The best strategy to address early voting seems to be utilizing no excuse absentee ballots, which could be picked up at Federal Buildings, police departments or post offices for no charge. After voting these ballots can be mailed to the appropriate election office. However, there would have to be a minimum date of return for effective early voting processing on the ballot consistent among all states. For example a domestic no-excuse absentee ballot would have to be postmarked no later than five days prior to the election date. Some would argue that online balloting can take the place of mailed ballots, but either security or cost concerns for online balloting will almost always be significant enough to limit its role in major elections. Also despite what some appear to believe wide swatches of the country do not have routine access to the Internet, which could create problems for an unsupervised and unorganized voting period and disenfranchise some voters.

One point of note is that while there are questions to the utility of early voting in increasing turnout rate,1-3 expansion of Election Day registration (EDR) may not be appropriate. There is evidence to suggest that EDR does increase voter turnout rate, but from a logical perspective it offers the highest probability to generate voter fraud.4,5 Also EDR expansion will further increase the workload of election officials and increase wait times for all voters. The purpose of EDR is strange because it validates and encourages laziness. Registering to vote is not difficult, even despite the effort of some to make it so, and people typically have sufficient time (months to years), thus failure to be successfully registered during election season is purely the fault of the unregistered individual.

Finally the Federal government may have to expand its role when states and districts fail at their administrative responsibilities.
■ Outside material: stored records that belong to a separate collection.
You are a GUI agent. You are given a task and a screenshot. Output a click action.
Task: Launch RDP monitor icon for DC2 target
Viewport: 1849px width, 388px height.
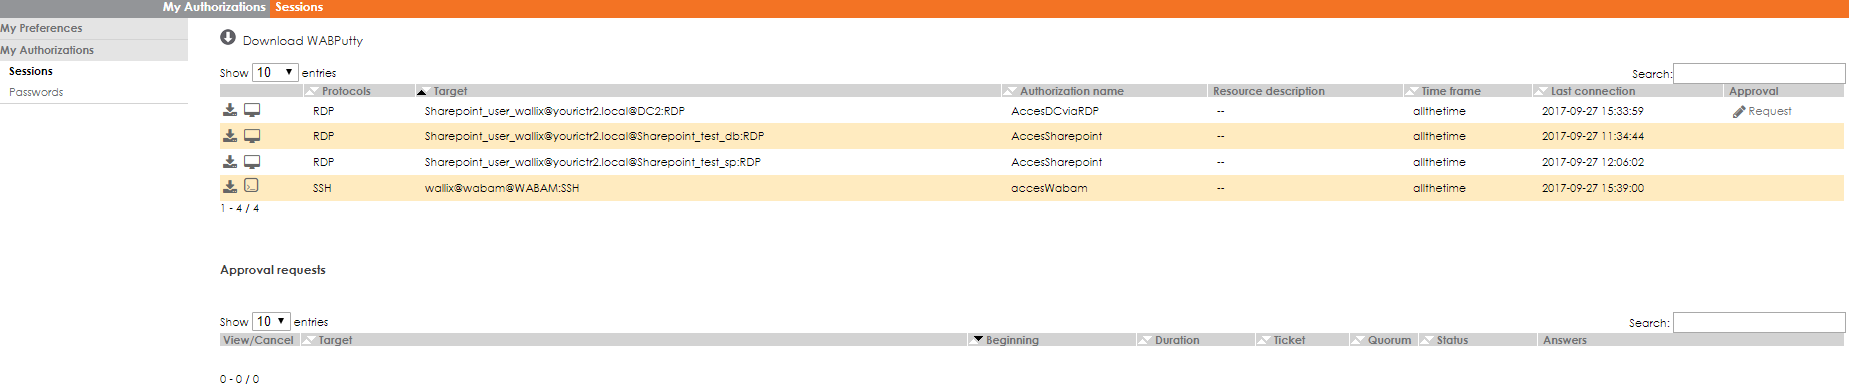tap(252, 110)
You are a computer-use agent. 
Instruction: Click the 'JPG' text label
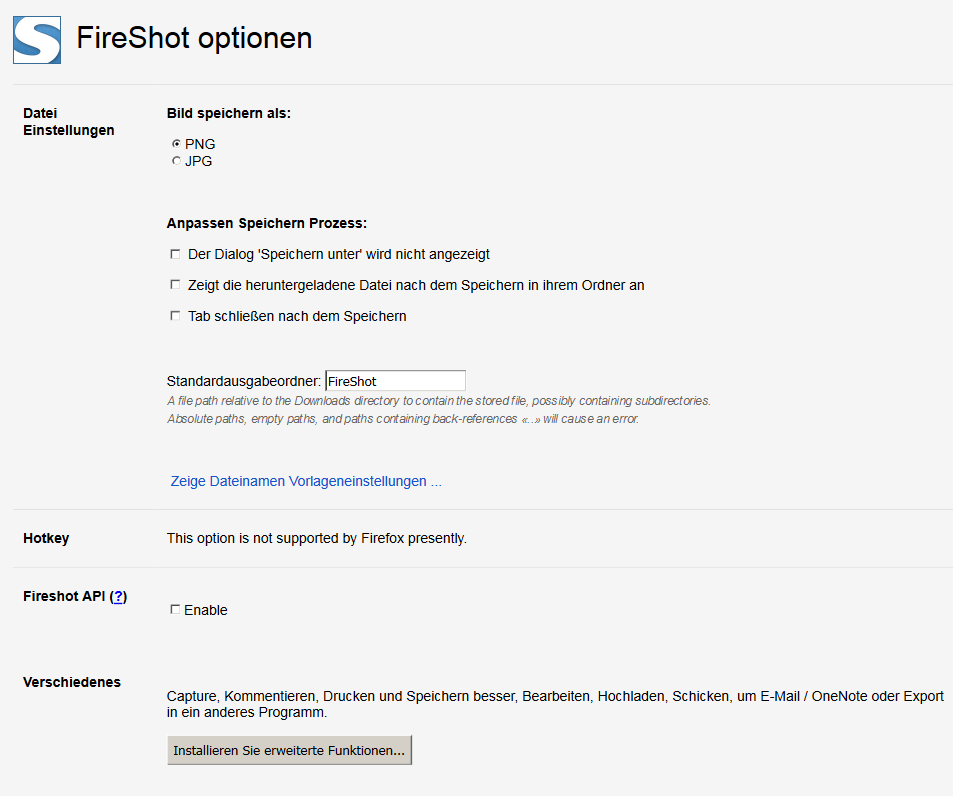click(x=198, y=161)
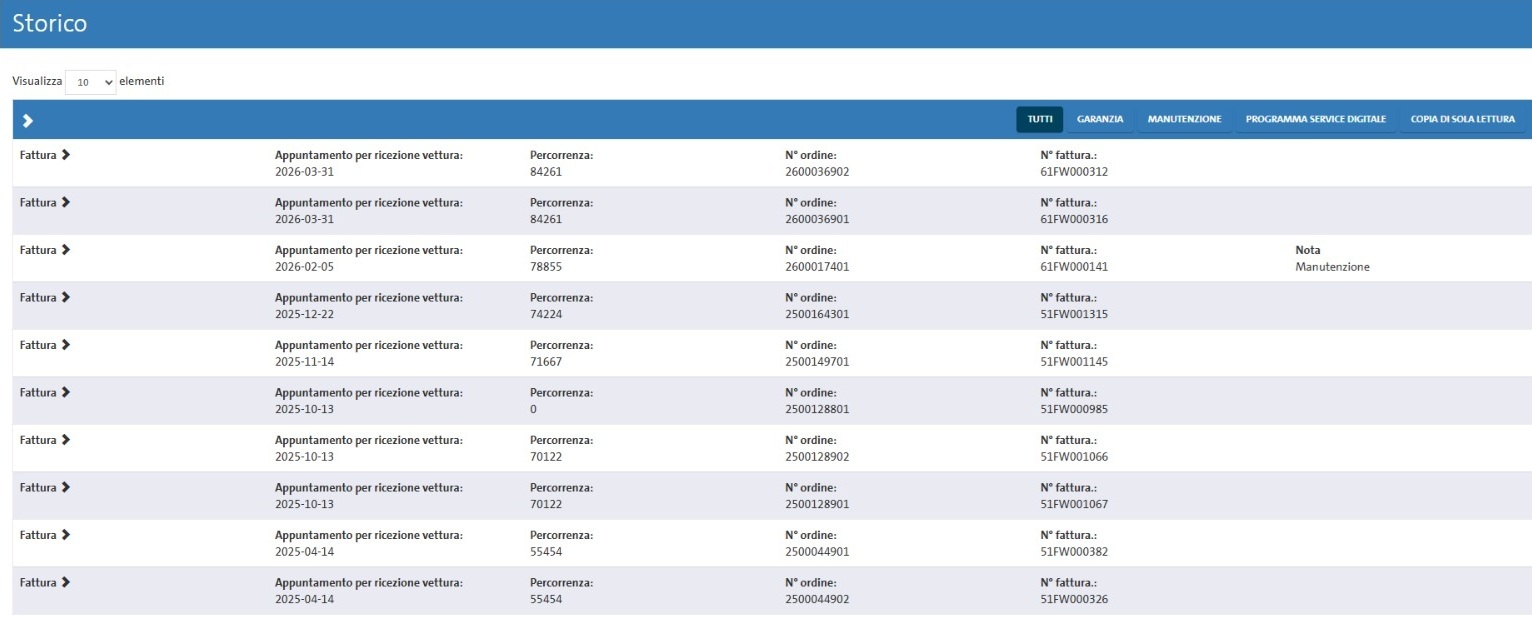Click order number 2500164301

[x=817, y=314]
The Federal government should create a minimum threshold for discrimination complaints against a particular district/state and if that threshold is met, then it should strip the autonomy of that district/state to conduct elections. Some may argue that this is an unjustified reach of government power against state rights, but those making such an argument would be incorrect because those ‘encroached upon’ areas have only themselves to blame because they did not fulfill the responsibilities associated with its afforded power. Also the Elections Clause of the Constitution affords the Federal government the power to circumvent state power when it comes to election regulations.

A voter PIN number should eliminate almost all voter fraud as well as be convenient enough to keep the actual vote casting process fair. A stronger “refereeing” role needs to be taken by the Federal government to ensure that states behave appropriately and fairly when conducting elections. Finally appropriate access to early balloting through availability of absentee ballots should ensure that everyone who wants to vote would have the opportunity to do so. Overall creating and maintaining an effective, fair and honest voting system is rather simple if one does not attempt to derail it through the addition of unnecessary complexities.

Citations –

1. Burden, B, et Al. “The effects and costs of early voting, elections day registration, and same day registration in the 2008 elections.” Pew Charitable Trust. Dec. 21, 2009.

2. Fitzgerald, M. “Greater Convenience but not Greater Turnout: The Impact of Alternative Voting Methods on Electoral Participation in the United States.” American Politics Research 2005. 33:842-67.

3. Gronke, P, Galanes-Rosenbaum, E, and Miller, P. “Early Voting and Turnout.” PS: Political Science and Politics. 2007. 40:639-45.

4. EAC. “The Impact of the National Voter Registration Act of 1993 on the Administration of Elections for Federal Office 2007-2008: A Report to the 111th Congress.” U.S. Election Assistance Commission. June 30, 2009. http://www.eac.gov.

5. Leighley, J and Nagler, J. “Electoral Laws and Turnout: 1972-2008.” Paper presented at the Fourth Annual Conference on Empirical Legal Studies, University of Southern California. 2009.